> [Source]
——————

MY OWN BEST PRACTICES, WITH (PORTABLE) SHELL SCRIPTING

MY OWN BEST PRACTICES, WITH (PORTABLE) SHELL SCRIPTING

Shell scripting is similar to a martial art: it is *hard*, it takes ages
to master, and on the long run it gives you incredible powers.

This document is a humble collection of best practices for shell scripting
that I studied over time. The focus is on the POSIX shell, and on those
extensions that are common among the various implementations.

Target platforms:

* GNU/Linux: bash, dash, busybox
* OpenBSD: ksh
* FreeBSd: sh

Changelog:

2021-01-19 - First draft.

Still gathering the practices as I use them. No verification of the
actual portability of the techniques has been achieved, although it is
considered a goal. Things are known to work under bash and dash.

** PARAMETER VIA GETOPTS **

The `getopts` builtin can be used to parse single-dash flags, both at
script level and at function level.

The second case it is obviously more complex than plain positional
arguments, and probably makes sense only if the function is user-facing,
that is if the script is sourced, and the function is exposed for
interactive use.

foo() {
local opt
local a=
local b=
local c=

OPTIND=1; while getopts 'a:bc' opt; do
case "$opt" in
a) a="$OPTARG"
b) b=1
c) c=1
esac
done
shift $((OPTIND - 1))

...
}

The previous example shows some useful patterns to keep in mind:

* The `OPTIND` global must be reset to 1 before the first invocation of
`getopts`. Failing to do so exposes the option scanning to the side
effects from previous `getopts` invocations;

* The local variables `a`, `b` and `c` need to be explicitly emptied in
order to avoid unexpected values being assigned from previous scopes.
The local variables might in fact shadow other equally named variables
(globals, or local to other functions), while also taking their values.
See VARIABLE LOCALITY.

* The `b` and `c` variables act as booleans: false is represented by
an empty value, while true is represented by an arbitrary non-empty
value. See BOOLEANS.

** VARIABLE LOCALITY **

The goal is not polluting nor having unexpected side-effects on the global
namespace.

Unfortunately local is not POSIX, but it is allowed in most shells,
although it shows different behaviours in some corner cases.

Declaring a local variable (within a function), shadowing an existing
variable (global, or local to a caller scope) should be safe. It might be
unintentional, or a questionable intentional practice.

The declaration and assignment of a local variable should be distinct
(see Shellcheck SC2155).

** WISE USE OF TRAPS **

Traps are a great way to clear up residual state when the script exits.
Heads up: they will interfere with the return value of the shell script.

——————

> [Exercises to complete]
1) Please copy the shell scripting notes again, everything from "The previous example" down to "taking their values.", swapping "local variables" for "scoped variables".
2) Write the next part of the shell scripting notes, picking up after their final sentence.
The records that come next are separate from the shell scripting notes.

> [Supplied material]
——————

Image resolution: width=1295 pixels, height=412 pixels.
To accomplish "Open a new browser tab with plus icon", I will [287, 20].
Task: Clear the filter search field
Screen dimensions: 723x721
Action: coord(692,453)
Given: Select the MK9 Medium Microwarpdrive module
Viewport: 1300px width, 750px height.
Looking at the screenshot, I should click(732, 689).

——————

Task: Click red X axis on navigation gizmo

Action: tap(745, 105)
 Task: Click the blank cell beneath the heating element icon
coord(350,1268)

——————

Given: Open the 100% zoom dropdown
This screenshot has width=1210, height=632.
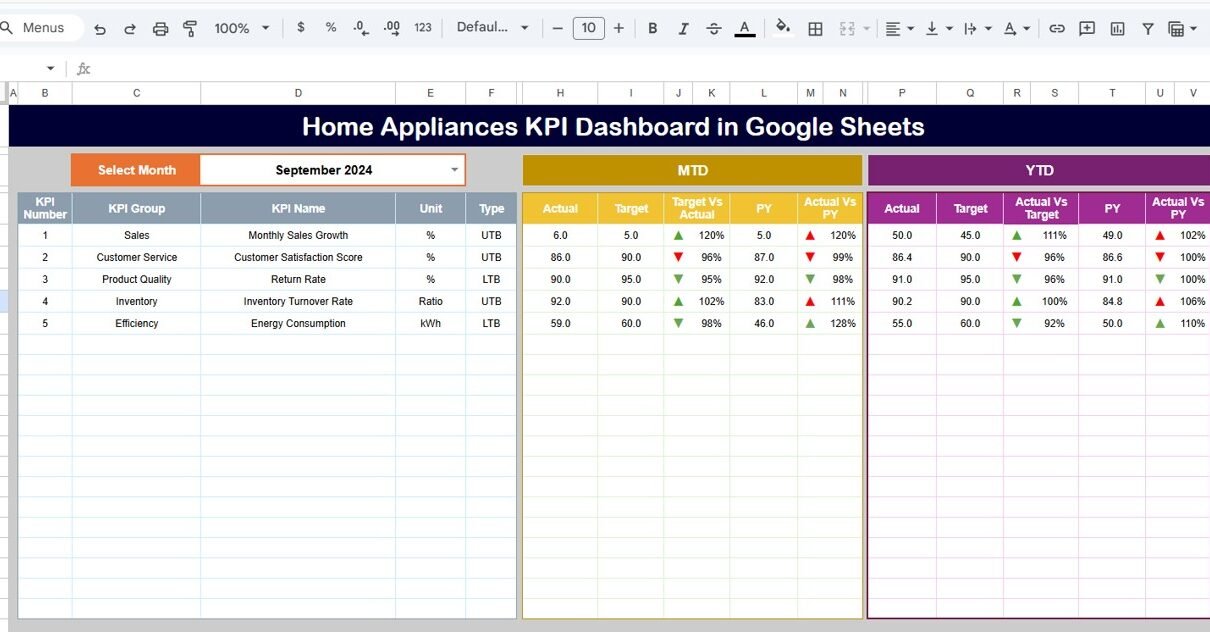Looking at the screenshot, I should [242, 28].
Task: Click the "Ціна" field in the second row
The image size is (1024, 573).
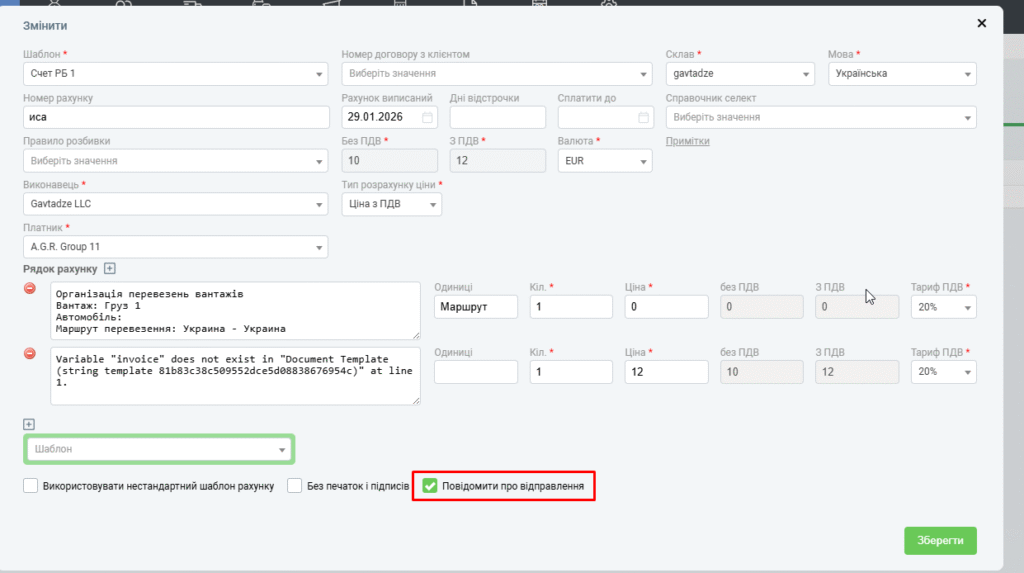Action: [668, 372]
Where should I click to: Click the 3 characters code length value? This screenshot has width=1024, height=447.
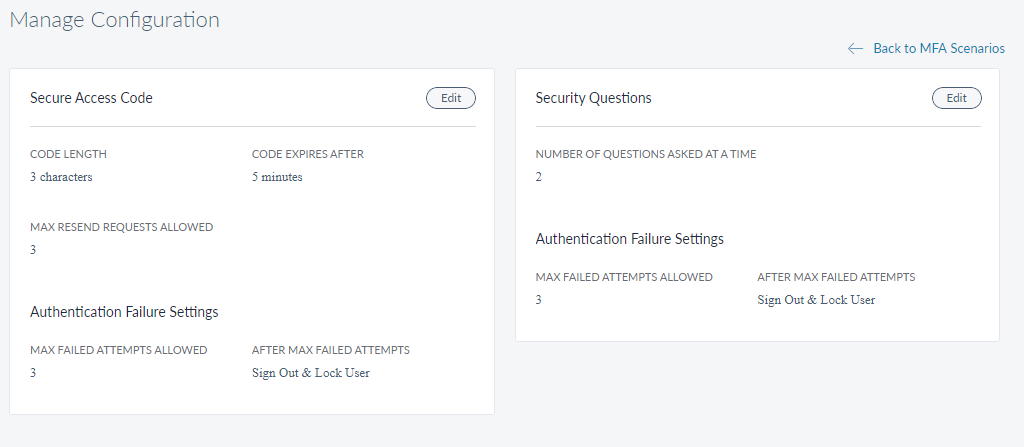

——————

> [Results of the exercise]
1)
The previous example shows some useful patterns to keep in mind:

* The `OPTIND` global must be reset to 1 before the first invocation of
`getopts`. Failing to do so exposes the option scanning to the side
effects from previous `getopts` invocations;

* The scoped variables `a`, `b` and `c` need to be explicitly emptied in
order to avoid unexpected values being assigned from previous scopes.
The scoped variables might in fact shadow other equally named variables
(globals, or local to other functions), while also taking their values.

2)
atexit() {
# first thing: take a copy of "$?" by declaring a local variable
# and assigning it in a single statement. It is generally not
# recommended to assign a local variable while declaring it, but this
# is an important exception: local will in fact succeed, effectively
# setting "$?" to 0.
local ex="$?"

# Here goes clean up, which might succeed or fail, independently from
# the rest of the script!
# If the script uses `set -e`, make sure that the handler is not
# terminated before time by a command failure!
false || :

# This is the right moment to clean multiple resources.
rm -rf "$tempfile"

exit "$ex"
}
trap atexit EXIT

Unfortunately there's room for only one exit handler, which is bound
to "know everything". It is wise to keep C++ programmers away from shell
scripts: I've seen clumsy attempts at implementing RAII, and the
complexity rose to infinity!

** ERROR HANDLING 1 **

pipefail is a bashism, too bad!

remember:
* pipes are subshells, error handling is only on the tail
* 'set -e' is your friend, but a shady one!
e.g. it is not honoured inside pipes
* within functions, always behave like 'set -e' is not in place

** ERROR HANDLING 2 **

default values of variables:

tl;dr

[ "$variable" ] || variable="$(gen_variable)"

surprises from this form, as error checking is not effective (dash):

: "${variable:="$(gen_variable)"}"

** BOOLEANS **

Perl-style: use empty strings for false, and anything for true.
Advantages:

if [ "$variable" ]; then
...
fi

** REMOTE COMMANDS VIA SSH **

It is generally possible to do

ssh -T user@host command args ...

It is a bit difficult to pull this off if we want to run remotely scripts
of some complexity.

First off, consider using tools like Ansible, although they typically
require some additional packages to be installed remotely (e.g. Python,
in Ansible's case).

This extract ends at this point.